Luke’s gospel gives prominence to John the Baptist as a social reformer. The question ‘What must we do then?’ resonates through this reading. The answers are of extraordinary relevance to us. We are called upon to share with the hungry and with the needy, to act with justice and to avoid violence.
Luke also stresses the sense of expectation among the people, who even think that John might be the promised Messiah, the Christ. John then speaks about the mission of the Messiah, describing him as ‘more powerful’. John is aware of the battle the Messiah will wage against the forces of evil. The baptism he will bring will demand a choice between working for goodness, truth and justice, or working for lesser and contrary aims.

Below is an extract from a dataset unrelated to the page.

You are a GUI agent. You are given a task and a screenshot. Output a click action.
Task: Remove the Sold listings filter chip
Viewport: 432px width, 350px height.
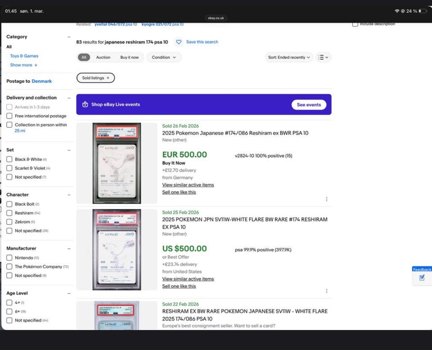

Notice that Luke tells us that John preaches ‘good news’, and refers to the ‘many other things’ John said to encourage the people. There is a demanding choice to be made for justice and love, a choice against violence, hatred and selfishness. But the overwhelming atmosphere here is of joyous anticipation of the one who will bring the good news, and who is the good news, the one who will bring healing, forgiveness and new life. During Advent, and particularly on this Third Sunday of Advent, we sense already the profound joy of the coming of the Saviour.
What demands of justice and non-violence does the gospel bring to me today?
Do I welcome the coming of Christ as good news in the deepest sense?
Pray for those who strive for a just distribution of the world’s riches.
Pray for the grace to ‘live simply so that others can simply live’.